Records shown Block Start

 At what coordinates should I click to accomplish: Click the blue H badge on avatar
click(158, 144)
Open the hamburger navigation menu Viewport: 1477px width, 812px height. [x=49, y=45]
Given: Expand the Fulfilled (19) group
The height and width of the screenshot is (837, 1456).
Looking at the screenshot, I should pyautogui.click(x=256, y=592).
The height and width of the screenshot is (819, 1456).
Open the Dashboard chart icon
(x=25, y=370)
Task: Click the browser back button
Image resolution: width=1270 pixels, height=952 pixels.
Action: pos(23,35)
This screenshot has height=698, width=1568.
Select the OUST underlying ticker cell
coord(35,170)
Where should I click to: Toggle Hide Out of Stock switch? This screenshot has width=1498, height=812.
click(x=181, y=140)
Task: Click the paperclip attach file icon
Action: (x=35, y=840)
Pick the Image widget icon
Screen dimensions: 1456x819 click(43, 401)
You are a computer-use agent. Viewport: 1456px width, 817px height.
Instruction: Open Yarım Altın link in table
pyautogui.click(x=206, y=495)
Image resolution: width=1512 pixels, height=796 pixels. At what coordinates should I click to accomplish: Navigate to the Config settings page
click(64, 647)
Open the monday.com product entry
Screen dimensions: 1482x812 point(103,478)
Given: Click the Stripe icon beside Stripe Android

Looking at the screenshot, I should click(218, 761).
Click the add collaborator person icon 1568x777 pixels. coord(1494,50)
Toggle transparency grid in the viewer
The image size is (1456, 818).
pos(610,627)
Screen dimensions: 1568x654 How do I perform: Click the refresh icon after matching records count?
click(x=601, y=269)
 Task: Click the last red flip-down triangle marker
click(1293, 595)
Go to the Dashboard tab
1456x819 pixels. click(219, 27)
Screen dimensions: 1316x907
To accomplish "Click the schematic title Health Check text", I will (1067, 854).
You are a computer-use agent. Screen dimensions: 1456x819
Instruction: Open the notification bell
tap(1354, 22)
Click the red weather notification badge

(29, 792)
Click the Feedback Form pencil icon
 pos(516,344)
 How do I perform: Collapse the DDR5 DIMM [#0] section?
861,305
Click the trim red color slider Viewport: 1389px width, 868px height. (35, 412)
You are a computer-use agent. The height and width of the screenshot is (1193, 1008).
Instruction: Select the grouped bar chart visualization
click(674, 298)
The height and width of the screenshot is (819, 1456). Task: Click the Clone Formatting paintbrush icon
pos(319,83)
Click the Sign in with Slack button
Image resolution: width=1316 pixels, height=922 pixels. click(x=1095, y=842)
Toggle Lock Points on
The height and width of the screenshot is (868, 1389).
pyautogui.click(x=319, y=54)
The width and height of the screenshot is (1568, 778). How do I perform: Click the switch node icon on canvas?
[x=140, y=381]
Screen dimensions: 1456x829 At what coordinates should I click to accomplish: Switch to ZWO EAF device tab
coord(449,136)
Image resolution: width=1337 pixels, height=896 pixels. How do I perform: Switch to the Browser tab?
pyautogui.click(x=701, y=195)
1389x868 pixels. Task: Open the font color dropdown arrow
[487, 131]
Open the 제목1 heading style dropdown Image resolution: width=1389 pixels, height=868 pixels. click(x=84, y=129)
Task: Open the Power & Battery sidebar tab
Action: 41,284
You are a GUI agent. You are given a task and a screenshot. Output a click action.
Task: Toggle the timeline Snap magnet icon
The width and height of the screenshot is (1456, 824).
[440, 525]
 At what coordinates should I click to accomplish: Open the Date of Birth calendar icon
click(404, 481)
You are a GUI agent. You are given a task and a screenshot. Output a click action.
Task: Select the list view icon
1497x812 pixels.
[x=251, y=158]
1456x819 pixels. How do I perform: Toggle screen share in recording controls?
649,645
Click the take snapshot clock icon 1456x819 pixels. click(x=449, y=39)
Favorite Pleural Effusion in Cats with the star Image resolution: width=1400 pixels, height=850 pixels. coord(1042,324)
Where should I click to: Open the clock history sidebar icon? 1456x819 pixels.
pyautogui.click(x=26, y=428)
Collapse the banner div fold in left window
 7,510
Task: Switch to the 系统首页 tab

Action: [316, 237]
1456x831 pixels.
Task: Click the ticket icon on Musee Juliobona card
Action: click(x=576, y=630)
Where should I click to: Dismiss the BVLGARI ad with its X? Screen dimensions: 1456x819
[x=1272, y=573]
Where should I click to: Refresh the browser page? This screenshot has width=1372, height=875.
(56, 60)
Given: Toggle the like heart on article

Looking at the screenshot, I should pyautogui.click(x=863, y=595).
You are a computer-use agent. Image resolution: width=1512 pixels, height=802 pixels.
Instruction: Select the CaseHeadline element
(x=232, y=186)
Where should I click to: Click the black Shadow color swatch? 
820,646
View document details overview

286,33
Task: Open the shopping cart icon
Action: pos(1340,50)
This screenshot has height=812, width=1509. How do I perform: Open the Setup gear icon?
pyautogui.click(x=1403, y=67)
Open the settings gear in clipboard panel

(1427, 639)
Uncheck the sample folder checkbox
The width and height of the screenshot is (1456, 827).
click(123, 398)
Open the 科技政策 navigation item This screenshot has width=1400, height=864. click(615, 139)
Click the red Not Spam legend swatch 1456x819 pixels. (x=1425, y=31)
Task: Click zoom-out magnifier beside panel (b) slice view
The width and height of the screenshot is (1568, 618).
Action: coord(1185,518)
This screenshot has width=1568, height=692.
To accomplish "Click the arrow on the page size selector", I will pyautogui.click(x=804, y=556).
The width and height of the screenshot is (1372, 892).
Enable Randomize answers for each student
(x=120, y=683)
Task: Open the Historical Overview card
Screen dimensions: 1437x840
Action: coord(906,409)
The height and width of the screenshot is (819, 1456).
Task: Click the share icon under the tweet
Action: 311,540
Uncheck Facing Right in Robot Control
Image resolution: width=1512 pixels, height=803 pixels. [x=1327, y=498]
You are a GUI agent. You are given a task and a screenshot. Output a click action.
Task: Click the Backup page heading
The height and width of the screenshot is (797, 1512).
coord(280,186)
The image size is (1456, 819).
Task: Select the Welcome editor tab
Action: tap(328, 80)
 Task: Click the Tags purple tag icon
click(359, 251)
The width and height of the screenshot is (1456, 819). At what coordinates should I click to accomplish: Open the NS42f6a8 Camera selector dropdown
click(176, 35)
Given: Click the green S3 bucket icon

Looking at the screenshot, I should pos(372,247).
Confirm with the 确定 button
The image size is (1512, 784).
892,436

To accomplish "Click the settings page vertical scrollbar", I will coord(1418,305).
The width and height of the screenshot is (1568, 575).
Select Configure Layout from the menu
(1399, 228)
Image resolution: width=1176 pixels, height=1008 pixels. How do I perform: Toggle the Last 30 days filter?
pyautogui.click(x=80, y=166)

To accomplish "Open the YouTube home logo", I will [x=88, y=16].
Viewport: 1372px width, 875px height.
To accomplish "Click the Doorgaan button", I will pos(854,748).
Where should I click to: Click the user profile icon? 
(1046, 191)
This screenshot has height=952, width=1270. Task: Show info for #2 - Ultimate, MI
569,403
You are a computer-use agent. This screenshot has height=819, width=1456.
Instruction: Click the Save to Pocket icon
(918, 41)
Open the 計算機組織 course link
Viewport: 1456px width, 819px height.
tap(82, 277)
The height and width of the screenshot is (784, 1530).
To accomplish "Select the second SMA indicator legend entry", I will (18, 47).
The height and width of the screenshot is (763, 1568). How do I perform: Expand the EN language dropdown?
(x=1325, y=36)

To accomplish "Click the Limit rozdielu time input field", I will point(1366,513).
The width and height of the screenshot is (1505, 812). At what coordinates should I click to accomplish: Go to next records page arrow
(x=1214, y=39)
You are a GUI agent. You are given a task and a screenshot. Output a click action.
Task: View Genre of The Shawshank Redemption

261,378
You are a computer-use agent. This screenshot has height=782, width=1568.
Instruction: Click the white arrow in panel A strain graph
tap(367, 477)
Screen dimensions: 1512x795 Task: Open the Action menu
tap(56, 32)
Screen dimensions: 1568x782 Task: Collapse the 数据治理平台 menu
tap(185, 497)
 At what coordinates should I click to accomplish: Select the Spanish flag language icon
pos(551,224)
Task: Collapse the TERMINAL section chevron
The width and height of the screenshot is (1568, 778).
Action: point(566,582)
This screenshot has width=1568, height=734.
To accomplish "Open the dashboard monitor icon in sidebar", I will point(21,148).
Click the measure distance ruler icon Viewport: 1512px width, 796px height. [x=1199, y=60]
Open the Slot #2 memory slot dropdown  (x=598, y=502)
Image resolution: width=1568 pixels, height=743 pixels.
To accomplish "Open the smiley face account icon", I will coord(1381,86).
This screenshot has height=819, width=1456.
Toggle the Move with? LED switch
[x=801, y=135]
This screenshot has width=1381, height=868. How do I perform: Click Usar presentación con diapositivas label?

Records shown Block End

▸ **Exercise**: The answer must consist of every line from the data that holds the string "legend".

▸ **Response for this exercise**:
Click the red Not Spam legend swatch 1456x819 pixels. (x=1425, y=31)
To accomplish "Select the second SMA indicator legend entry", I will (18, 47).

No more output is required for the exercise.